15 Although I have not addressed all of the various paragraphs of particulars of grounds 1, 2 and 3 of the further amended application separately, I will be found, in fact, to have dealt with all of them in the foregoing reasons.
16 It remains only to deal with the fourth ground - that the decision was induced or affected by fraud or by actual bias. In my view there is no substance in this ground.
17 Ground 4 attacks the conduct of the Minister. The most that can be said is that, according to a newspaper article, the Minister expressed concern over the content of Dr Hudson's homepage and someone relayed the Minister's concerns to Dr Hudson who removed the controversial material from the Internet. There is no evidence that the Minister interfered with the functioning of the RRT or that, for example, he directed Dr Hudson to remove the controversial material from his homepage. If the Minister expressed concern, he was perfectly justified in doing so as the Reasons for Decision of Heerey J in the Ferati case show. If someone communicated to Dr Hudson the fact that his homepage gave cause for concern, that person is to be commended rather than criticised in my view as, again, Heerey J's reasons in Ferati suggest. The same can be said of Dr Hudson in relation to his apparently prompt removal of "the controversial material" from the homepage.
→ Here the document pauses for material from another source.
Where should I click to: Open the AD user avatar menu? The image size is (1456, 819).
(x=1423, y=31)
There is simply no substance to any of the particulars of fraud or actual bias.
18 In the result the application will be dismissed.
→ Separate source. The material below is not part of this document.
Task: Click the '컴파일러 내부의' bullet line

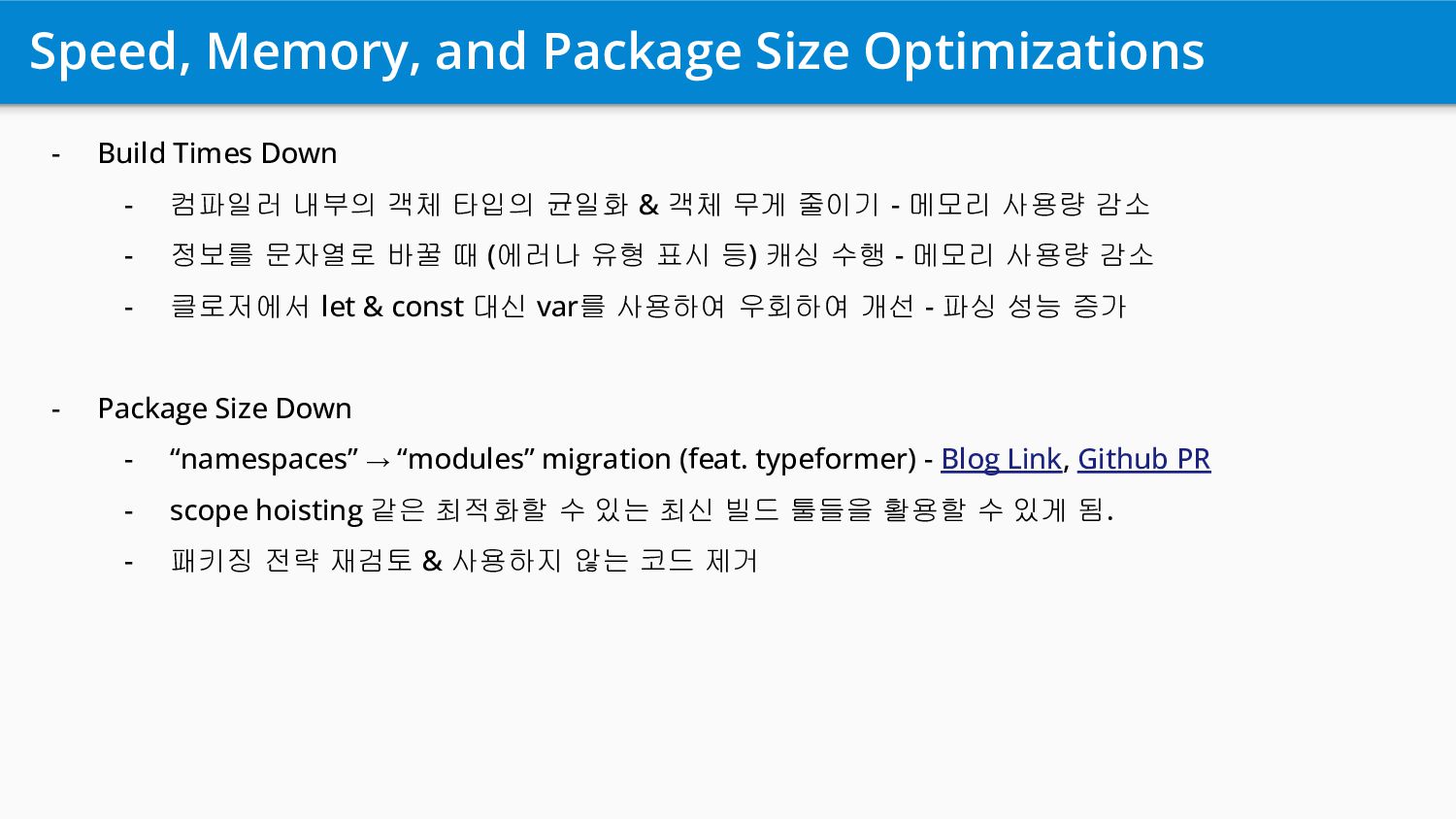Action: point(660,205)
19 Counsel for the Minister submits that the filing of the application, the amended application and the further amended application constitutes
"nothing more than a desperate attempt on the part of the applicants' legal advisers to identify a deficiency in the administrative process which resulted in Mr Gentile hearing the case."
He seeks an order that the applicants' legal representatives pay the Minister's costs "as a result of an application pursued in the absence of proper grounds."
20 While some of the matters argued, in particular the grounds of fraud and actual bias, have no substance, there were arguable issues as to whether the requirements of ss 421, 422 and 470 were complied with. Indeed, the RRT might consider the desirability, in the interests of administrative efficiency and record-keeping, of ensuring that directions under s 422 as well as those under s 421 are written. I note that a more formal procedure was followed in Chopra v Minister for Immigration and Multicultural Affairs (Lockhart J, 5 December 1997, unreported), than was followed in the present case.
21 Little time was spent on Ground 4 and on the less significant particulars of Grounds 1, 2 and 3.
22 In the circumstances I will make only the usual order for costs, that is, that the applicants pay the respondent's costs.